▶ Extracted data entries
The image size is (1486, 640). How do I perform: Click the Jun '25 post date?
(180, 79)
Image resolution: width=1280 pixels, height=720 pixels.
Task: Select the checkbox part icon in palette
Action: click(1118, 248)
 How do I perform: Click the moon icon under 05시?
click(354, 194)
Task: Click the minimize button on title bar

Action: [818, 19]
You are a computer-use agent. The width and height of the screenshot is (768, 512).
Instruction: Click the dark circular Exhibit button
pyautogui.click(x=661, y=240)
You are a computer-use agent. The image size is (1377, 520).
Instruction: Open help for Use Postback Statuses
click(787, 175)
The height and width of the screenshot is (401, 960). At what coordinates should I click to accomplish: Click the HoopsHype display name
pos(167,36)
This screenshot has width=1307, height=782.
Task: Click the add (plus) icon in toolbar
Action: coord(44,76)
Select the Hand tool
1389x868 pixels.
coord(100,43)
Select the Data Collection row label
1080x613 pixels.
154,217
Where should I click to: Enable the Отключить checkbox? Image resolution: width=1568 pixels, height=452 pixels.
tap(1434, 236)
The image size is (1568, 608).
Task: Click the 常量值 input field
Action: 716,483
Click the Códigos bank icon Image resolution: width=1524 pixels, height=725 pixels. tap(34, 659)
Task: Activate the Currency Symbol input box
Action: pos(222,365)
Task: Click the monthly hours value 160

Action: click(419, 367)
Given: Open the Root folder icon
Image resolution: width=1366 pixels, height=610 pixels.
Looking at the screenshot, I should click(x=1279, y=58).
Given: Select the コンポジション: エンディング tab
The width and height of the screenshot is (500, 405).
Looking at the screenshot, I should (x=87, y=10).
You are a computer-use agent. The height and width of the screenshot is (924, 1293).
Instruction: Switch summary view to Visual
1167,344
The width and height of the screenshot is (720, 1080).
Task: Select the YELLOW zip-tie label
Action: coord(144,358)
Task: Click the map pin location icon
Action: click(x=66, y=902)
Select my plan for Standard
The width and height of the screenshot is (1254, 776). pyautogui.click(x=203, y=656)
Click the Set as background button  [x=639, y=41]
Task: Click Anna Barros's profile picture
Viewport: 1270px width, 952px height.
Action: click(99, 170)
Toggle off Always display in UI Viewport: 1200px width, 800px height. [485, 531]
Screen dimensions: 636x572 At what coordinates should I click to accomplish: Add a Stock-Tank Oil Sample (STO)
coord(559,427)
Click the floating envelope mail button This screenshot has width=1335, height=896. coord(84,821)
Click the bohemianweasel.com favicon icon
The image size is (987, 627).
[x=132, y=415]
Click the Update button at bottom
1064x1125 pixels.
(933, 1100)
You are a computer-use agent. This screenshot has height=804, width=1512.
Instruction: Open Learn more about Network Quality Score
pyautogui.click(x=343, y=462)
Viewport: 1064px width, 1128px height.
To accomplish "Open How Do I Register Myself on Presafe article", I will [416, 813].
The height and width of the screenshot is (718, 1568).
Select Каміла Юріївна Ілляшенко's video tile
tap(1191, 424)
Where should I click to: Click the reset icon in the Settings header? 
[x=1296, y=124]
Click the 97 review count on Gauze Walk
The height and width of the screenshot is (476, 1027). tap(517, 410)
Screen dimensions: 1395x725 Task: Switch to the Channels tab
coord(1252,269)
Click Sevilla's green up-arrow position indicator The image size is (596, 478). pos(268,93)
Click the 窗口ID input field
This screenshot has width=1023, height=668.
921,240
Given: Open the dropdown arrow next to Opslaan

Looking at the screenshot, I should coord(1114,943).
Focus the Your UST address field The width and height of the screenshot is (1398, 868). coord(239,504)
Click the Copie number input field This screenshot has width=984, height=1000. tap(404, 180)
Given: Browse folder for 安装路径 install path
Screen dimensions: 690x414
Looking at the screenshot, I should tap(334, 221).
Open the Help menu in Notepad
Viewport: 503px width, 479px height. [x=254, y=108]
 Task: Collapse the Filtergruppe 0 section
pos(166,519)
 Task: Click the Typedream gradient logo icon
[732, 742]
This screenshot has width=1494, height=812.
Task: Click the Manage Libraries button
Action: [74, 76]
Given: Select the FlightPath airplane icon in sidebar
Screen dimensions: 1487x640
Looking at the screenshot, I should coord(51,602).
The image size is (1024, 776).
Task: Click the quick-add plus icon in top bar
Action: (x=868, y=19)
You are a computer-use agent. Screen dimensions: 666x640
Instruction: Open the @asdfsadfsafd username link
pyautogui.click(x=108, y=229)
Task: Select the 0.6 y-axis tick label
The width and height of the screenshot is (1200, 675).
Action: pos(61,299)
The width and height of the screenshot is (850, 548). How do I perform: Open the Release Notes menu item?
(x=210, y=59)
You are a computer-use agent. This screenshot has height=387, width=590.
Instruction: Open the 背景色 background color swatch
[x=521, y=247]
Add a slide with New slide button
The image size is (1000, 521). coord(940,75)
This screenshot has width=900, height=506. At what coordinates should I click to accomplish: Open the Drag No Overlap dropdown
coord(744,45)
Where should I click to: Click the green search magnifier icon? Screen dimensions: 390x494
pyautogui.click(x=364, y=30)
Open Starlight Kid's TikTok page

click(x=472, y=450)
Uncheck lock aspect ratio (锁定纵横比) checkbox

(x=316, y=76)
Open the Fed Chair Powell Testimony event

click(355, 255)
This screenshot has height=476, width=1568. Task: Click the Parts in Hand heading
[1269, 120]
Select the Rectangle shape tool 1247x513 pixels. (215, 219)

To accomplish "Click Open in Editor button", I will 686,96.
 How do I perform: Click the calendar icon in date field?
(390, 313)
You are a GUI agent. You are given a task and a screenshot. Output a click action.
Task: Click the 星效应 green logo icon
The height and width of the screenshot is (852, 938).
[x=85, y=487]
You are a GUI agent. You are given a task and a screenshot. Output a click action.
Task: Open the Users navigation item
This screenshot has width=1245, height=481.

▶ Exercise instructions
Reproduce each record above exactly, keeping every word as it stands.

▶ Worked solution
The image size is (1486, 640). How do I perform: Click the Jun '25 post date?
(180, 79)
Image resolution: width=1280 pixels, height=720 pixels.
Task: Select the checkbox part icon in palette
Action: click(1118, 248)
 How do I perform: Click the moon icon under 05시?
click(354, 194)
Task: Click the minimize button on title bar

Action: [818, 19]
You are a computer-use agent. The width and height of the screenshot is (768, 512).
Instruction: Click the dark circular Exhibit button
pyautogui.click(x=661, y=240)
You are a computer-use agent. The image size is (1377, 520).
Instruction: Open help for Use Postback Statuses
click(787, 175)
The height and width of the screenshot is (401, 960). At what coordinates should I click to accomplish: Click the HoopsHype display name
pos(167,36)
This screenshot has width=1307, height=782.
Task: Click the add (plus) icon in toolbar
Action: coord(44,76)
Select the Hand tool
1389x868 pixels.
coord(100,43)
Select the Data Collection row label
1080x613 pixels.
154,217
Where should I click to: Enable the Отключить checkbox? Image resolution: width=1568 pixels, height=452 pixels.
tap(1434, 236)
The image size is (1568, 608).
Task: Click the 常量值 input field
Action: 716,483
Click the Códigos bank icon Image resolution: width=1524 pixels, height=725 pixels. tap(34, 659)
Task: Activate the Currency Symbol input box
Action: pos(222,365)
Task: Click the monthly hours value 160

Action: click(419, 367)
Given: Open the Root folder icon
Image resolution: width=1366 pixels, height=610 pixels.
Looking at the screenshot, I should click(x=1279, y=58).
Given: Select the コンポジション: エンディング tab
The width and height of the screenshot is (500, 405).
Looking at the screenshot, I should (x=87, y=10).
You are a computer-use agent. The height and width of the screenshot is (924, 1293).
Instruction: Switch summary view to Visual
1167,344
The width and height of the screenshot is (720, 1080).
Task: Select the YELLOW zip-tie label
Action: coord(144,358)
Task: Click the map pin location icon
Action: click(x=66, y=902)
Select my plan for Standard
The width and height of the screenshot is (1254, 776). pyautogui.click(x=203, y=656)
Click the Set as background button  [x=639, y=41]
Task: Click Anna Barros's profile picture
Viewport: 1270px width, 952px height.
Action: click(99, 170)
Toggle off Always display in UI Viewport: 1200px width, 800px height. [485, 531]
Screen dimensions: 636x572 At what coordinates should I click to accomplish: Add a Stock-Tank Oil Sample (STO)
coord(559,427)
Click the floating envelope mail button This screenshot has width=1335, height=896. coord(84,821)
Click the bohemianweasel.com favicon icon
The image size is (987, 627).
[x=132, y=415]
Click the Update button at bottom
1064x1125 pixels.
(933, 1100)
You are a computer-use agent. This screenshot has height=804, width=1512.
Instruction: Open Learn more about Network Quality Score
pyautogui.click(x=343, y=462)
Viewport: 1064px width, 1128px height.
To accomplish "Open How Do I Register Myself on Presafe article", I will [416, 813].
The height and width of the screenshot is (718, 1568).
Select Каміла Юріївна Ілляшенко's video tile
tap(1191, 424)
Where should I click to: Click the reset icon in the Settings header? 
[x=1296, y=124]
Click the 97 review count on Gauze Walk
The height and width of the screenshot is (476, 1027). tap(517, 410)
Screen dimensions: 1395x725 Task: Switch to the Channels tab
coord(1252,269)
Click Sevilla's green up-arrow position indicator The image size is (596, 478). pos(268,93)
Click the 窗口ID input field
This screenshot has width=1023, height=668.
921,240
Given: Open the dropdown arrow next to Opslaan

Looking at the screenshot, I should coord(1114,943).
Focus the Your UST address field The width and height of the screenshot is (1398, 868). coord(239,504)
Click the Copie number input field This screenshot has width=984, height=1000. tap(404, 180)
Given: Browse folder for 安装路径 install path
Screen dimensions: 690x414
Looking at the screenshot, I should tap(334, 221).
Open the Help menu in Notepad
Viewport: 503px width, 479px height. [x=254, y=108]
 Task: Collapse the Filtergruppe 0 section
pos(166,519)
 Task: Click the Typedream gradient logo icon
[732, 742]
This screenshot has width=1494, height=812.
Task: Click the Manage Libraries button
Action: [74, 76]
Given: Select the FlightPath airplane icon in sidebar
Screen dimensions: 1487x640
Looking at the screenshot, I should coord(51,602).
The image size is (1024, 776).
Task: Click the quick-add plus icon in top bar
Action: (x=868, y=19)
You are a computer-use agent. Screen dimensions: 666x640
Instruction: Open the @asdfsadfsafd username link
pyautogui.click(x=108, y=229)
Task: Select the 0.6 y-axis tick label
The width and height of the screenshot is (1200, 675).
Action: pos(61,299)
The width and height of the screenshot is (850, 548). How do I perform: Open the Release Notes menu item?
(x=210, y=59)
You are a computer-use agent. This screenshot has height=387, width=590.
Instruction: Open the 背景色 background color swatch
[x=521, y=247]
Add a slide with New slide button
The image size is (1000, 521). coord(940,75)
This screenshot has width=900, height=506. At what coordinates should I click to accomplish: Open the Drag No Overlap dropdown
coord(744,45)
Where should I click to: Click the green search magnifier icon? Screen dimensions: 390x494
pyautogui.click(x=364, y=30)
Open Starlight Kid's TikTok page

click(x=472, y=450)
Uncheck lock aspect ratio (锁定纵横比) checkbox

(x=316, y=76)
Open the Fed Chair Powell Testimony event

click(355, 255)
This screenshot has height=476, width=1568. Task: Click the Parts in Hand heading
[1269, 120]
Select the Rectangle shape tool 1247x513 pixels. (215, 219)

To accomplish "Click Open in Editor button", I will 686,96.
 How do I perform: Click the calendar icon in date field?
(390, 313)
You are a GUI agent. You are given a task and a screenshot. Output a click action.
Task: Click the 星效应 green logo icon
The height and width of the screenshot is (852, 938).
[x=85, y=487]
You are a GUI agent. You are given a task and a screenshot. Output a click action.
Task: Open the Users navigation item
This screenshot has width=1245, height=481.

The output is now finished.